Sous l’incantation de la culture, tout plie et se rejoint. Aucune branche qui ne devienne assez flexible pour aller s’enlacer à celles de l’arbre voisin. C’est une sorte d’Enchantement du Vendredi Saint, où toutes les fleurs s’entremêleraient en poussant. Une immense transmutabilité s’empare du monde des idées tout entier. La résistance intérieure, la droiture des concepts est vaincue ; ils penchent les uns vers les autres, comme des gens qui s’assoupissent ; ils finissent par avoir chacun la tête appuyée sur l’épaule du voisin.

« Allseitig zusammenhängender Einheit »[89] : il est beau d’arriver à une parfaite cohérence de toutes ses idées. Mais encore faut-il savoir comment on l’obtient. Ce ne doit jamais être au prix d’aucun sacrifice, d’aucune économie, d’aucune simplification entreprise par en haut. Or, Natorp a beau nous assurer que l’unité de la culture respecte la différenciation du donné intellectuel et l’indépendance des éléments qu’elle groupe, on ne voit pas comment elle le pourrait faire.

[89] « Une unité parfaitement cohérente en tous sens. »

Car, enfin, il ne faut pas l’oublier, ces éléments ont été réunis avant d’avoir été reconnus. L’esprit n’est pas allé les trouver chez eux, leur demander ce qu’ils étaient ; il n’a pas recueilli leur témoignage individuel ; il n’a pas daigné s’informer de leurs rapports naturels et de fait. Comment dès lors pourrait-il, en les organisant, tenir compte de ces rapports ? Comment pourrait-il modeler l’ordre qu’il va leur imposer sur leur ordre véritable ? Comment ne serait-il pas d’avance condamné à les froisser, à les vexer, à les navrer plus ou moins (en allemand on dit : lähmen) ? Du propre aveu de Natorp, le Zusammenstreben[90] de la Culture vers l’unité, est, par essence, différent de la simple généralisation. Il ne peut donc pas avoir cette délicatesse, cette légèreté, ce doigté, il ne peut pas avoir cette déférence et même cette docilité au particulier qui sont le propre de l’induction.

[90] Aspiration.

Fatalement, qu’elle le veuille ou non, la culture est un procédé despotique. Elle est le reflet très exact dans le domaine intellectuel du régime politique de l’Allemagne contemporaine. Dans le fond, plutôt qu’une manière de penser, elle est un mode de gouvernement des idées. Les idées sont ses sujettes et elle les traite comme telles. Elle n’est pas sur le même plan qu’elles ; elle les appelle, elle les pousse, elle les plie, elle les emploie ; elle nomme parmi elles des officiers, et qui sauront se faire obéir.
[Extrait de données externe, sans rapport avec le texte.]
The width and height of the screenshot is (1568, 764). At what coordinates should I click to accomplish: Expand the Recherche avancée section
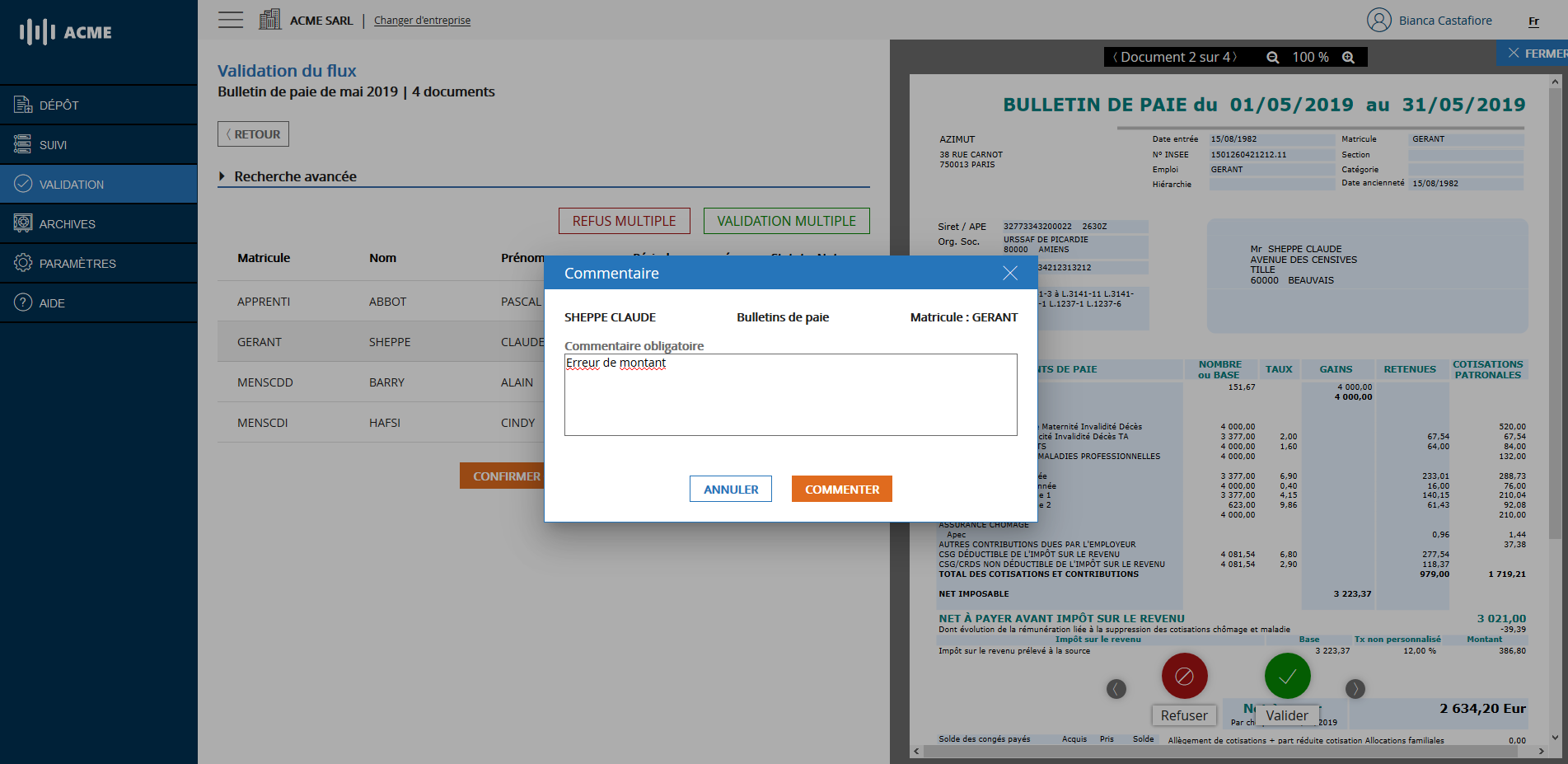point(222,176)
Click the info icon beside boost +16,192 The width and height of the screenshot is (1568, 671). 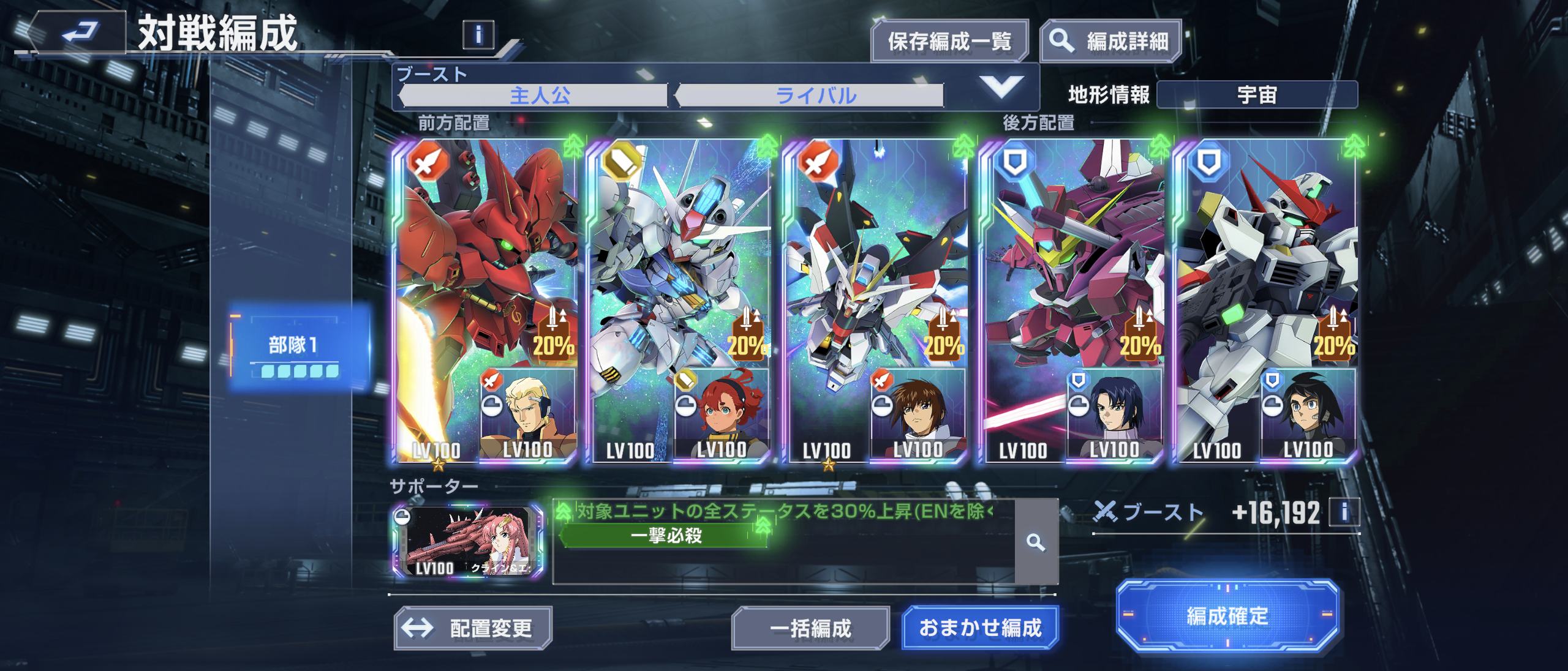click(1344, 511)

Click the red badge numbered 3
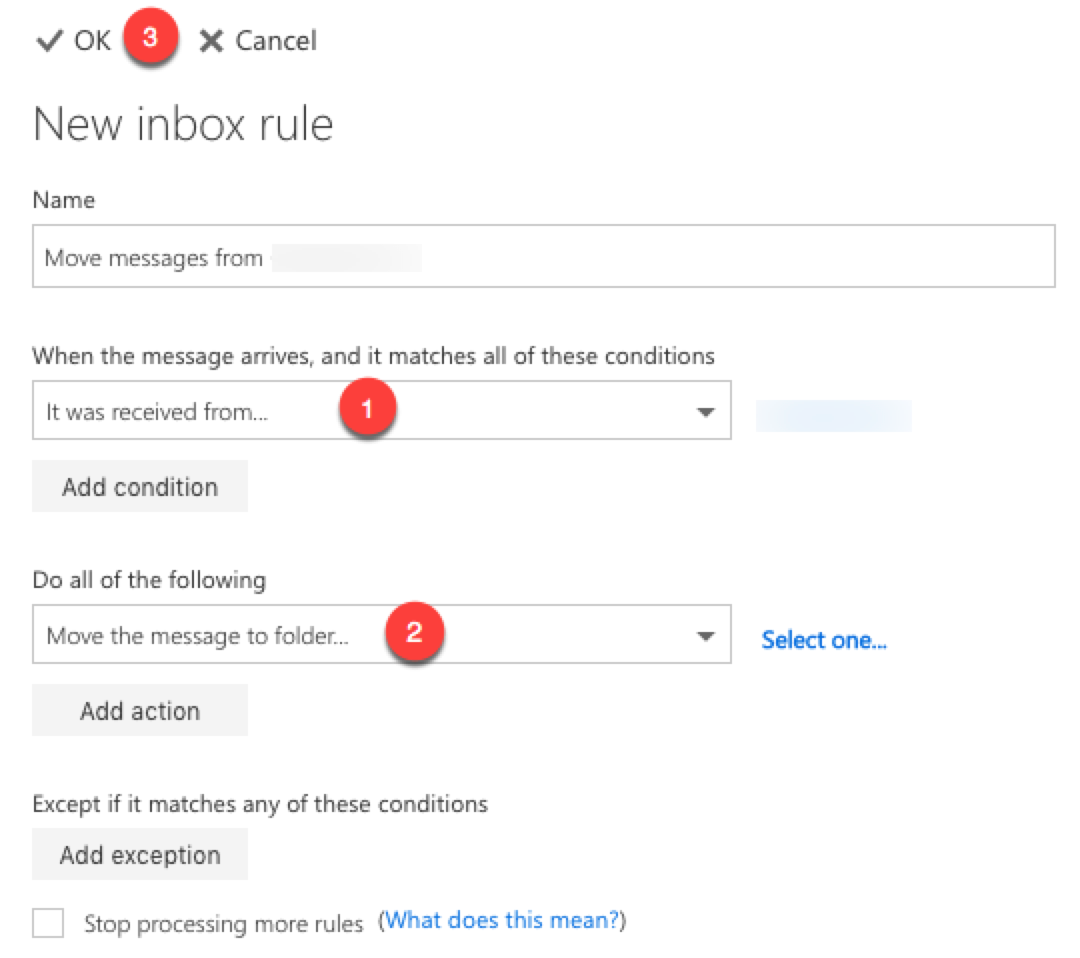[x=150, y=39]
Oui, il y aura peut-être encore des différences entre elles, mais rien ne pourra nous garantir que ce sont encore les primitives, les véritables. Rien ne pourra nous donner l’assurance que nous sommes encore en présence de leur hiérarchie naturelle. Leur masse aura subi une trop forte pesée, une contrainte trop déformatrice, l’action d’une trop formidable machine. Trop de volonté aura été mélangé à l’intelligence qui les considérait. Qu’elle l’ait ou non voulu, la culture aura ressemblé de trop près à l’esprit d’organisation.

Et en effet, penser n’est pas pour l’Allemand une opération qui ait sa fin en soi. Pour lui, tout ne se termine pas à savoir, à comprendre. Les idées ne sont en aucun cas le dernier port où il veuille toucher. S’il tient à les dominer, c’est parce qu’il a l’intention de les dépasser. Il est temps d’insister sur ce point qui est, à mon avis, d’une gravité capitale et pour lequel nous avons déjà des aveux très importants de Natorp.